Cities are great things. They go through a lot … bombings, terrorism, civil war, riots, strikes … and yet they rise every day … a little more tired and little more beaten up, but just as strong, just as alive and you know whatever great calamity has befallen the city. It is just another scar … which will eventually disappear with time. How is it so that a city’s lifetime far exceeds that of its citizens and Yet each citizen defines the city through his life, actions, attitude and thoughts.
I am a Mumbaiite … not because I live in Mumbai or I was born there or I have friends there. I am a Mumbaiite … because my actions, thoughts, ideas and life are, in many important ways defined by the city and in some small insignificant way, I affect the city too. This is the spirit of a city.

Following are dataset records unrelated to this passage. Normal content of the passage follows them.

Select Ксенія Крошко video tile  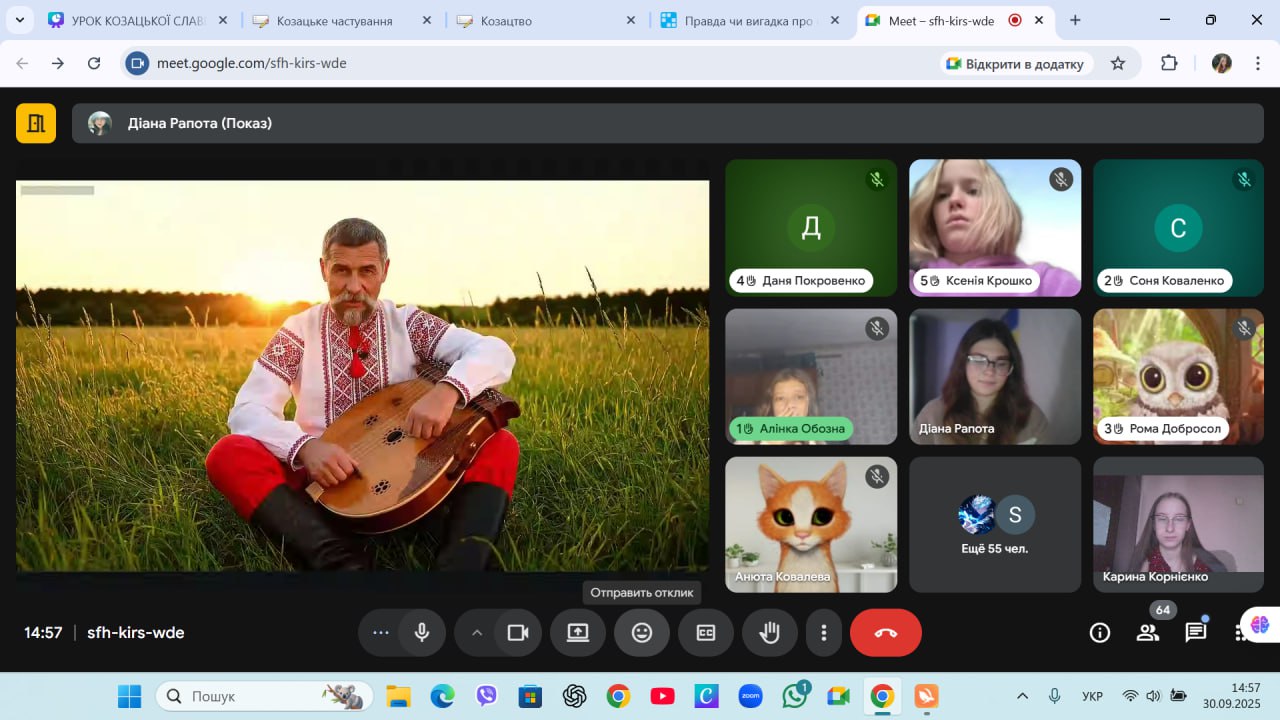pyautogui.click(x=994, y=228)
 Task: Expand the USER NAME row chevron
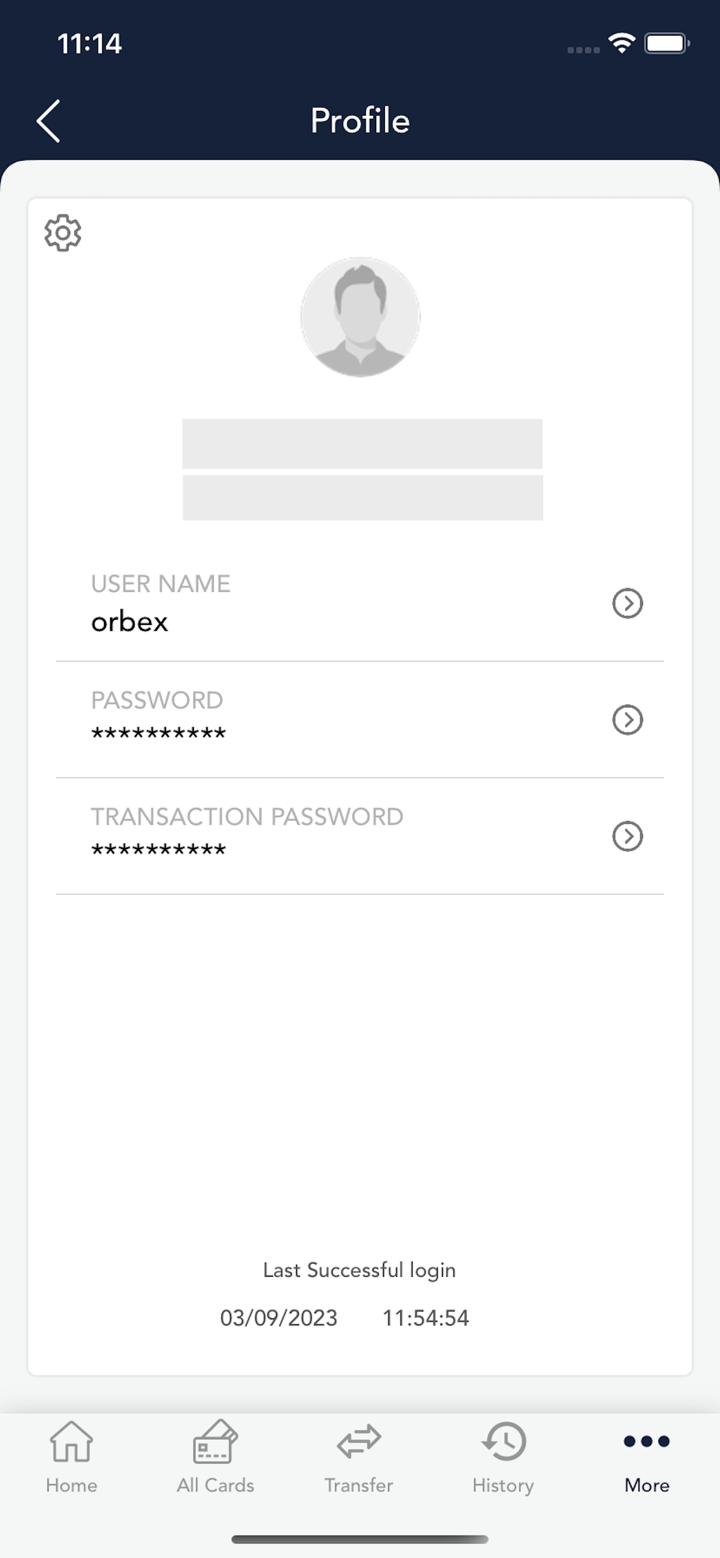coord(627,603)
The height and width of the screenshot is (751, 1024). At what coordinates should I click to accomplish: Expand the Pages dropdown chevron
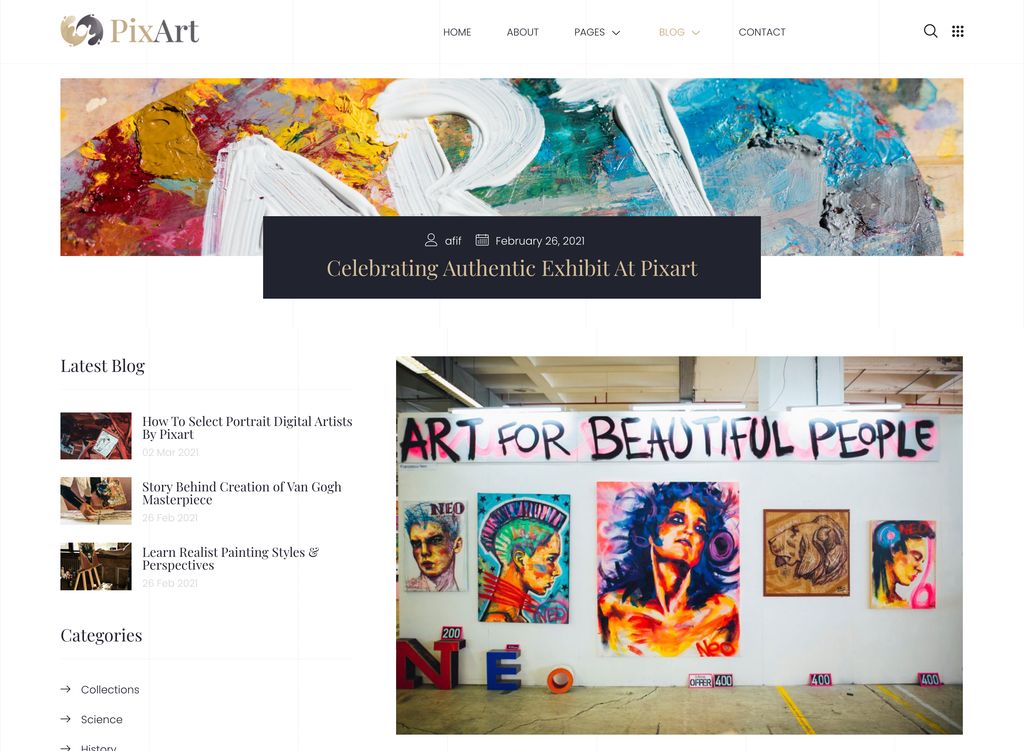point(616,33)
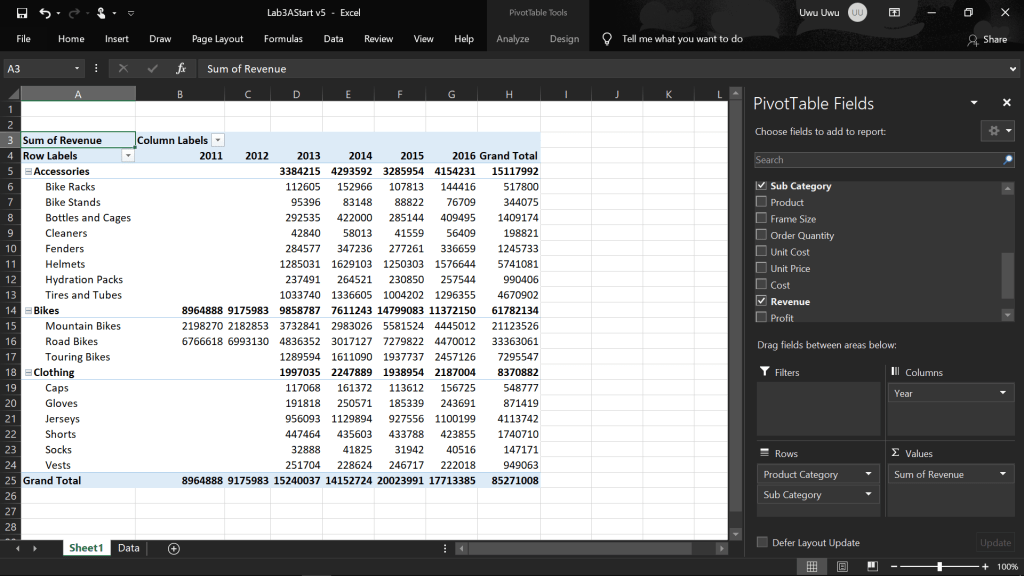Add a new sheet with the plus icon

pyautogui.click(x=174, y=548)
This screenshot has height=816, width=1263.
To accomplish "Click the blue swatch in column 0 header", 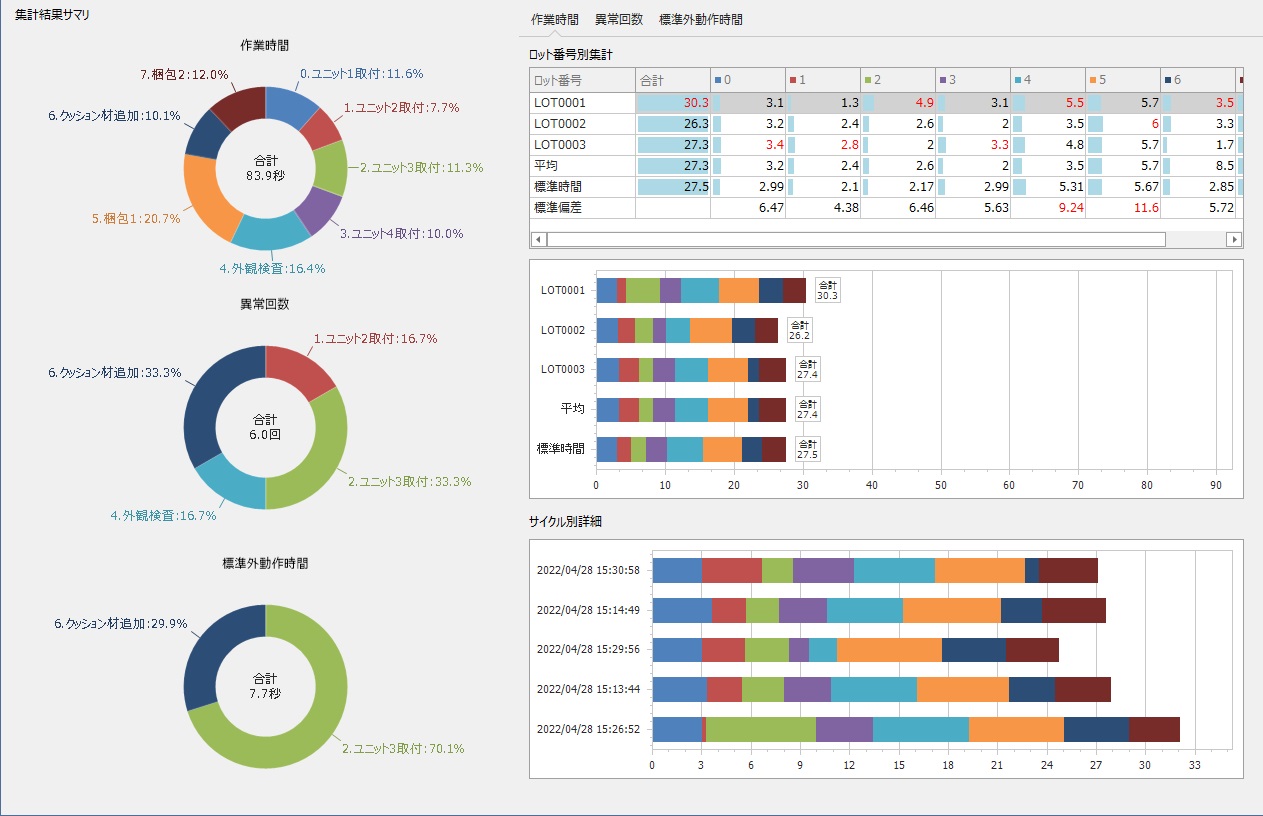I will [x=718, y=80].
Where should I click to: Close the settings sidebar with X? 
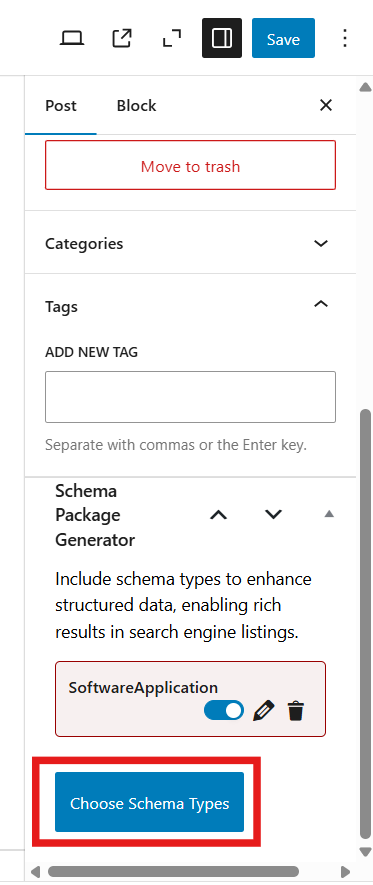click(326, 105)
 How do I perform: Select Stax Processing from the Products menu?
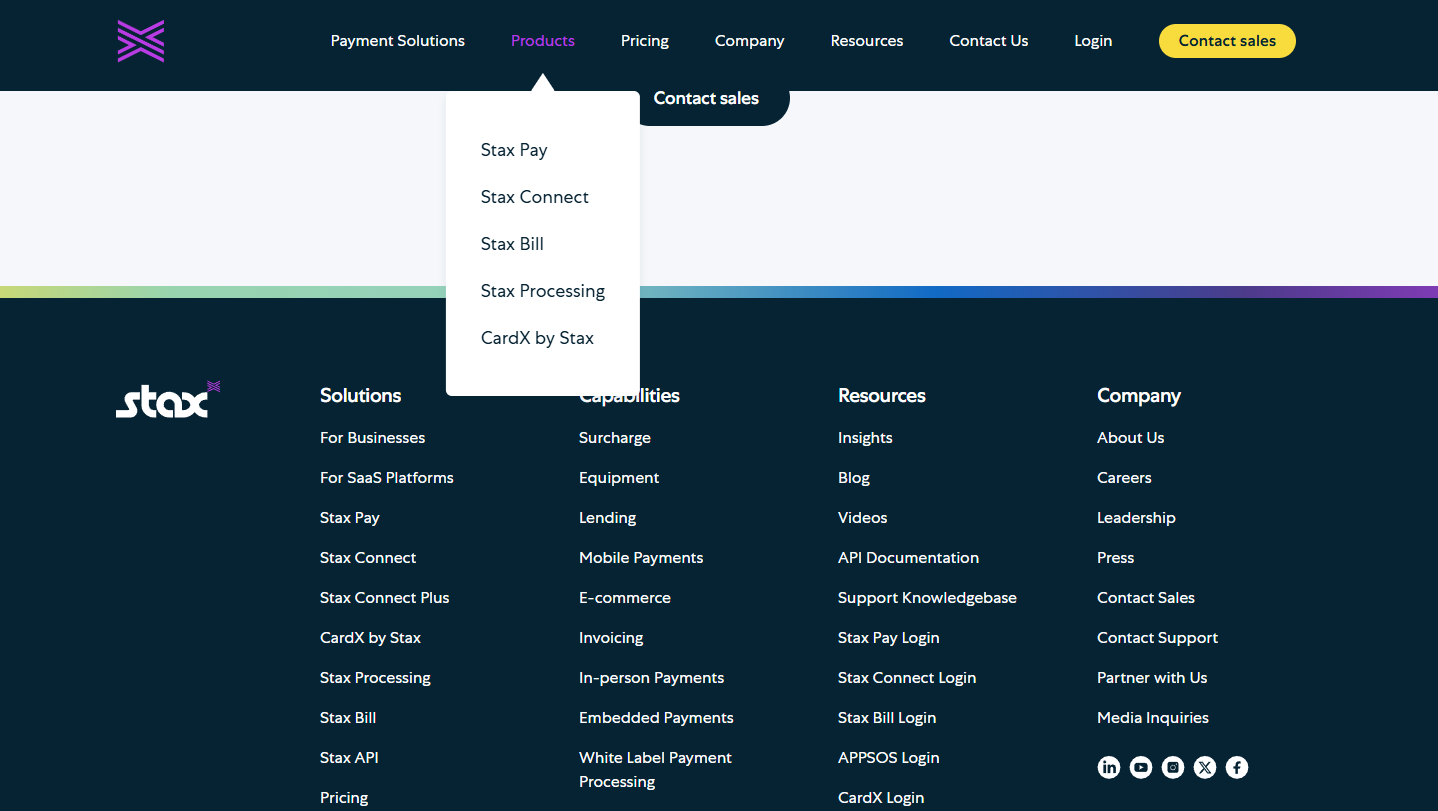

In attacking the Taj, the Oberoi, CST … In killing the people they killed and in the way the terrorists killed them. Their attack was on the spirit of this City. With each bullet they chipped away at every person who identified himself with Mumbai … and with each person they killed they chipped away at the spirit of the city as a whole.
The human spirit is a wonderful thing … there can be no greater example of “ what does not kill you makes you stronger “. This attack makes Mumbai stronger … I wager we will not see Raj Thackrey’s goons beating up North Indians any time soon. I wager we will not see Bandhs and strikes enforced by a lawless political cadre any time soon. They would face a public ire so different if they tried … It would be different because … the common man, who finds himself distanced more from the Nations matters every day … was dragged out of bed and pulled into the bloody mess that was Mumbai on 26th November. An experience like that is not easily forgotten.
It was common men who stayed put at the Taj to ensure the safety of their guests and they didn’t do it to gain political mileage.
It was common men who shielded hostages as they escaped the Trident building.
It was a common woman who saved the life of an infant even as his parents were shot dead.
It was common men doing their jobs as guardians of our freedom who lost their lives. They did not do it to save Maharashtrians, or Mumbaikars, or Hindus or Muslims, they didn’t even do it to save Indians. If you for a moment considered qualifying their sacrifice with such connotations … you’d be doing a disservice to their sacrifice. They laid their lives on the line … purely because it was their duty. There can be no greater example of human courage and strength. These people needed no more motivation than the simple yet powerful sense of honor and duty that binds them. Can there be a greater example of what Mumbai means ?
Tomorrow Mumbai will wake up and walk on as it has before … not because of anything that the politicians will try to tell you. Not because of the glorious Indian tenacity, not because of the Nationalist pride, not because it recognizes sacrifices of its sons etc etc. All that sounds great on a dias. Tomorrow Mumbai will get up and walk as it has before
… because that is what Mumbai does.
My love for this city and my love and respect for people who lost their lives in this incident. Thank you.


Hemant Karkare
Vijay Salaskar
Ashok Kamte
Sandeep Unnikrishnan
and many more ...rest in peace.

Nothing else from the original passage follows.